Copy the rows from the line with "AI Disclaimer (53, 2522)" up to and including the line with "Azure (97, 66)", switching "Trademarks" to "Trademark Notices" and keeping all else the same.

== DATA FOR THIS TASK

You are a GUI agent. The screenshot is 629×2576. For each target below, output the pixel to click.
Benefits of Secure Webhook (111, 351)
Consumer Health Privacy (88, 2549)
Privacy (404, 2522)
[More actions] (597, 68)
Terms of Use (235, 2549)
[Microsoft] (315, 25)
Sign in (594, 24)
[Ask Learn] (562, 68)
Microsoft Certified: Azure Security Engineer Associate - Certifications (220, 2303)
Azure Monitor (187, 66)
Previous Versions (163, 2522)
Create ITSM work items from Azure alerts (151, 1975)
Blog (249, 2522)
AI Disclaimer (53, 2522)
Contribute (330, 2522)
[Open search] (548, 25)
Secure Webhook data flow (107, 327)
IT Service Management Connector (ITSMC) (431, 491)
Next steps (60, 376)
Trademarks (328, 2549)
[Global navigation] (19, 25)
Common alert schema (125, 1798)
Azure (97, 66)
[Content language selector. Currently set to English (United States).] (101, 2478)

====
== DATA FOR THIS TASK

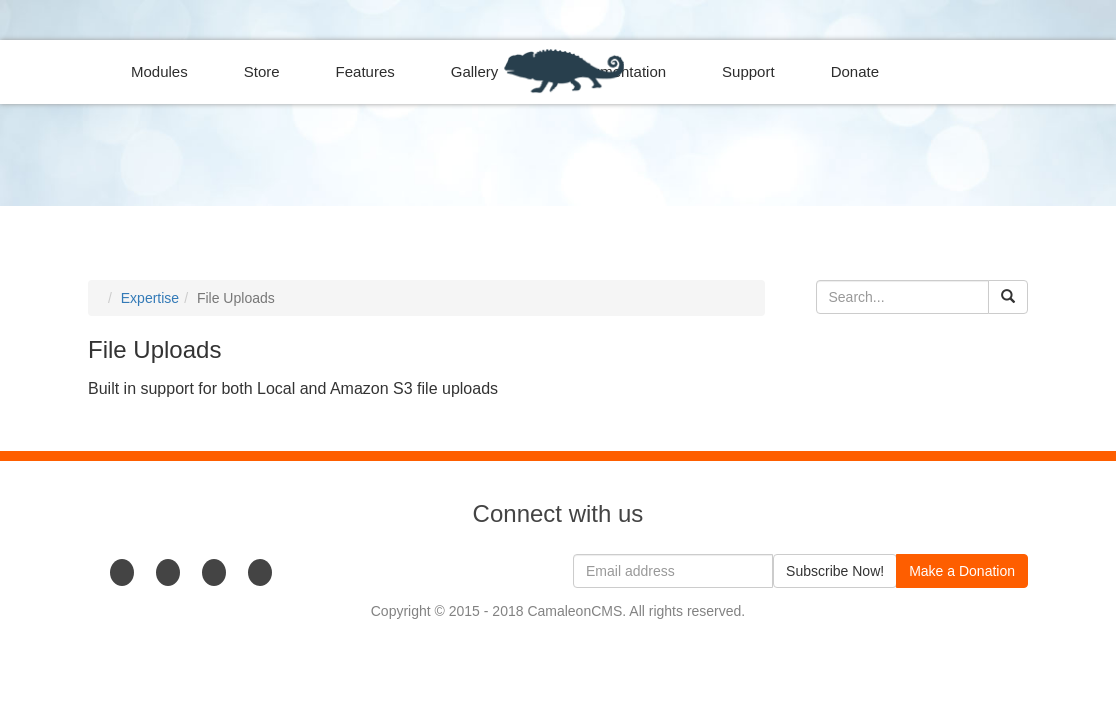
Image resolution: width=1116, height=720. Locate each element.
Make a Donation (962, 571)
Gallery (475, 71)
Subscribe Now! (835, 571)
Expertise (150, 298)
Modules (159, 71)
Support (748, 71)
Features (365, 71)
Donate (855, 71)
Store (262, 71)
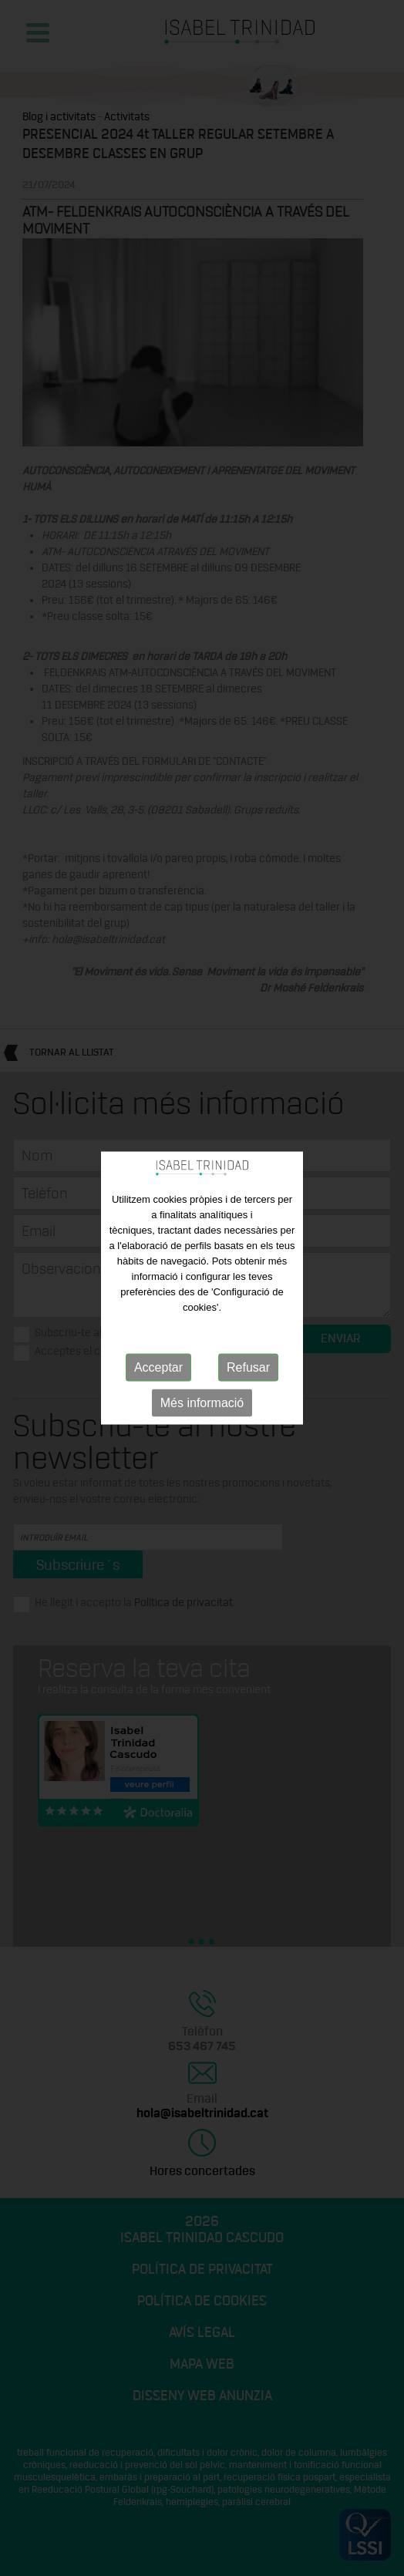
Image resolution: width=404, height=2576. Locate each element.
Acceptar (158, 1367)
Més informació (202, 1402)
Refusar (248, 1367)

====
== DATA FOR THIS TASK

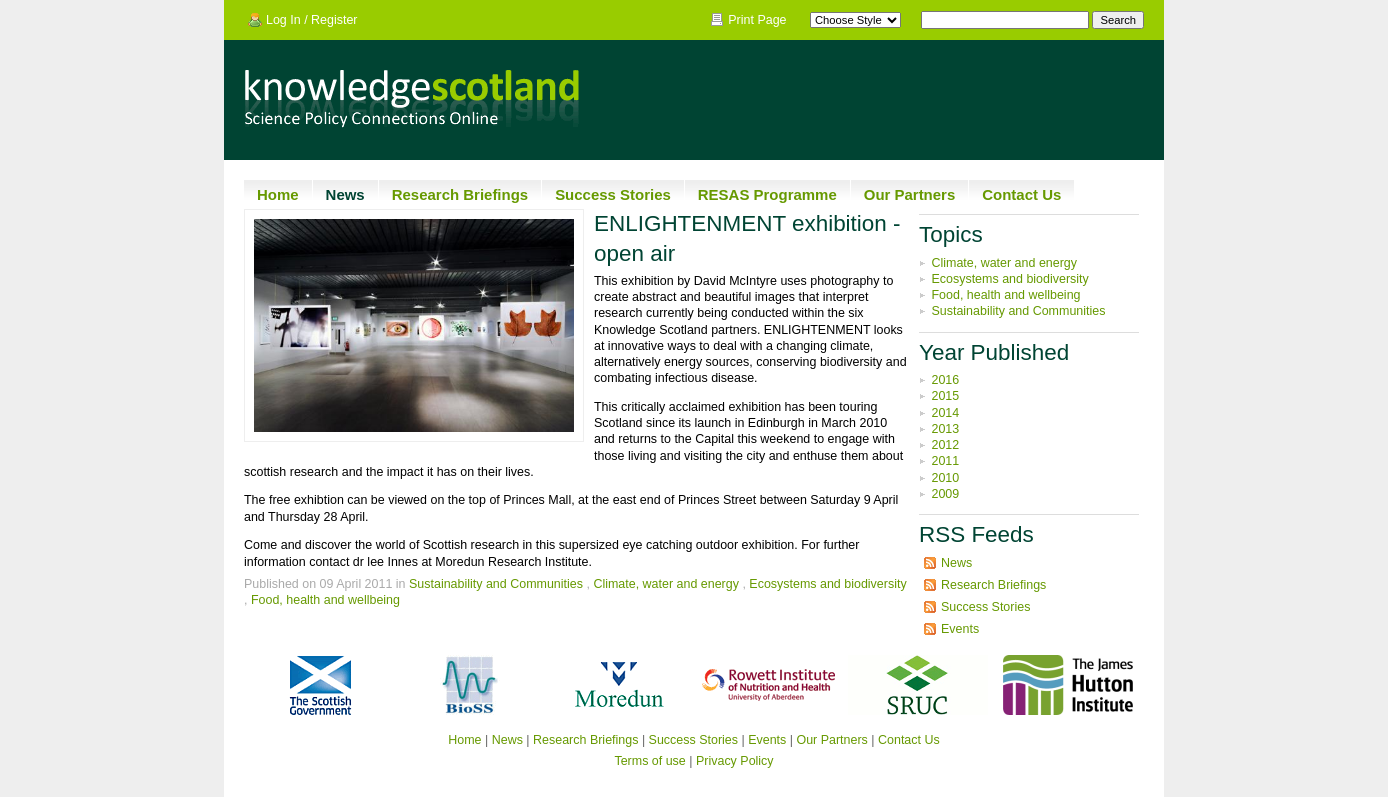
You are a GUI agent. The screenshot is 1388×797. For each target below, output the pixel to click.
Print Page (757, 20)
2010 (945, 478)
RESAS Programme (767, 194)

====

**COMPLETE ANSWER**
AI Disclaimer (53, 2522)
Contribute (330, 2522)
[Open search] (548, 25)
Secure Webhook data flow (107, 327)
IT Service Management Connector (ITSMC) (431, 491)
Next steps (60, 376)
Trademark Notices (328, 2549)
[Global navigation] (19, 25)
Common alert schema (125, 1798)
Azure (97, 66)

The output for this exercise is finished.